Work item: Only the lines from the one containing "You are a computer-use" through the last line of the data below belong in your answer, copied exactly and without pictures.

*** Raw data ***

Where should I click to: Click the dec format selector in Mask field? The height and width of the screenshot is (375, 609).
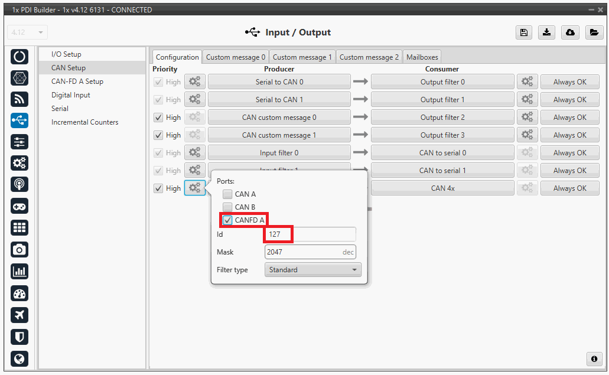tap(348, 252)
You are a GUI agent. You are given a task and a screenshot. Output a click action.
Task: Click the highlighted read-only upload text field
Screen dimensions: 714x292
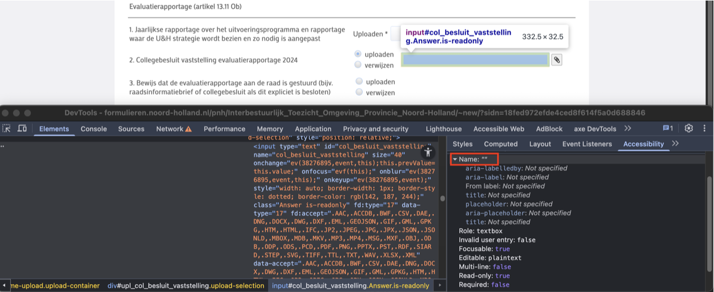(x=475, y=60)
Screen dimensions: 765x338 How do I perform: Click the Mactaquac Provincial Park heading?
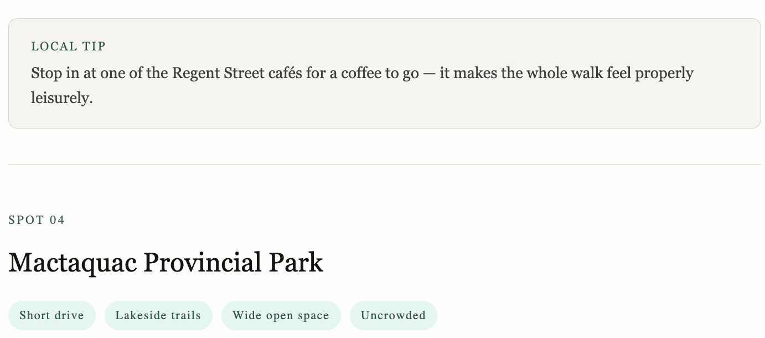(166, 263)
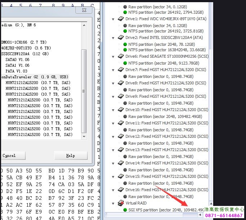Collapse the Drive1 WDC tree node
246x220 pixels.
point(113,19)
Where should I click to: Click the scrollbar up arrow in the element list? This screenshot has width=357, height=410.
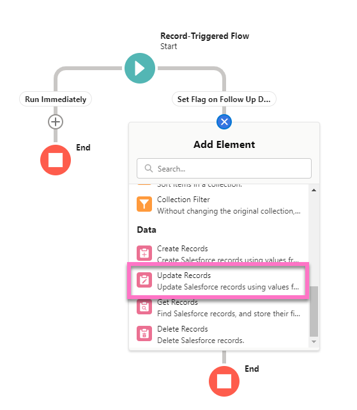tap(314, 190)
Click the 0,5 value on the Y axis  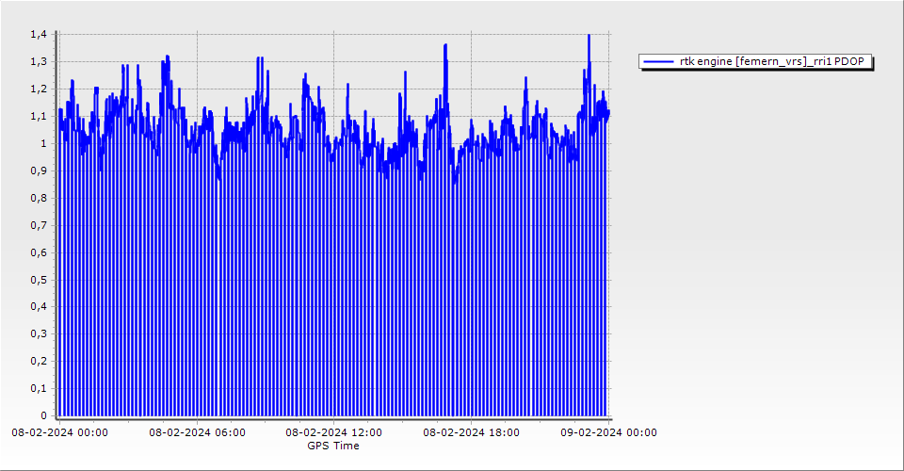[39, 281]
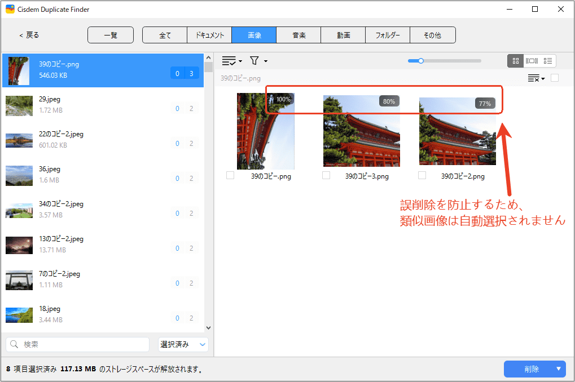This screenshot has height=382, width=575.
Task: Adjust the thumbnail size slider
Action: pos(420,61)
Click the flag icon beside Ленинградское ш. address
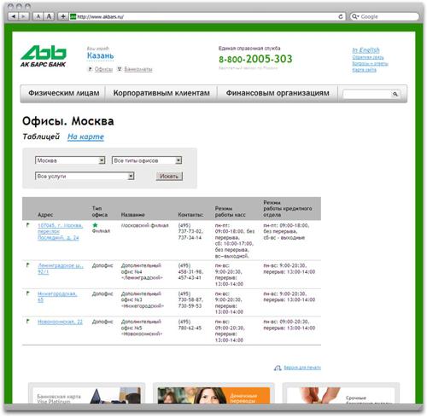This screenshot has height=418, width=427. (27, 265)
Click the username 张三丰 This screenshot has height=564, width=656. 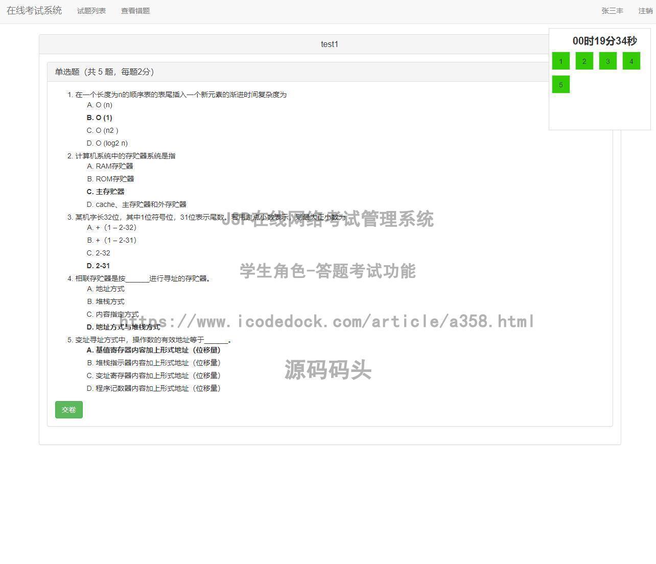point(612,10)
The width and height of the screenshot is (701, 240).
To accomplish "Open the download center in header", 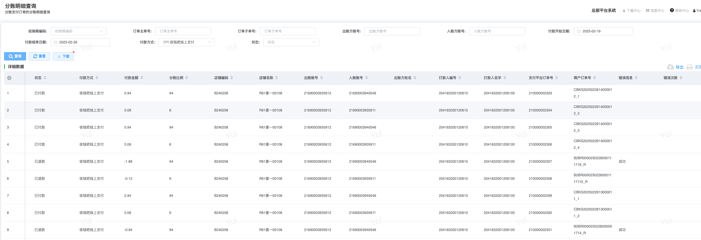I will point(631,11).
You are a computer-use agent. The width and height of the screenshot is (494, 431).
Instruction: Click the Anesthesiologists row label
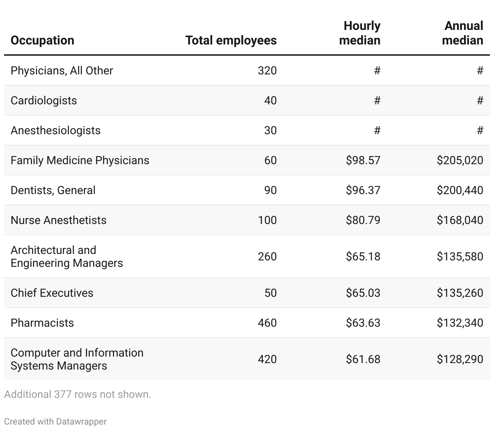(55, 130)
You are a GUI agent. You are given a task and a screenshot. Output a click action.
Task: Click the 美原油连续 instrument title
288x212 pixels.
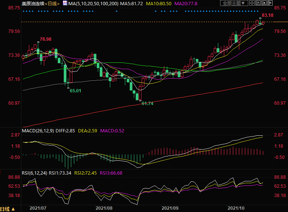tap(33, 3)
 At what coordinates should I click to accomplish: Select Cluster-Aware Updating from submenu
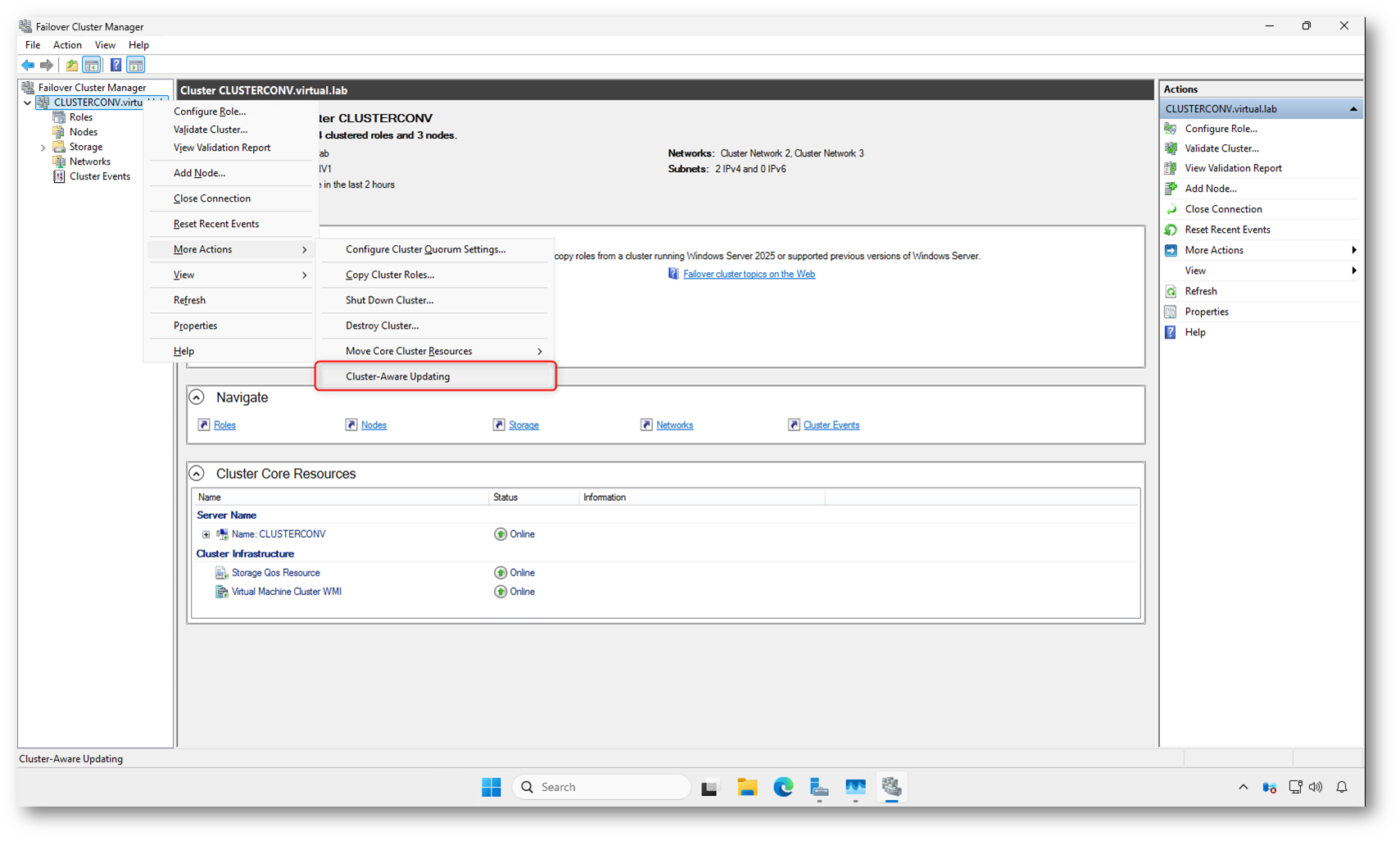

*** End of Raw data ***

Task solution:
You are a computer-use agent. The width and height of the screenshot is (494, 431).
Instruction: Click the Anesthesiologists row label
(55, 130)
You are a GUI agent. You are given a task and a screenshot. Output a click action.
Task: Click the 美原油连续 instrument title
288x212 pixels.
tap(33, 3)
 At what coordinates should I click to accomplish: Select Cluster-Aware Updating from submenu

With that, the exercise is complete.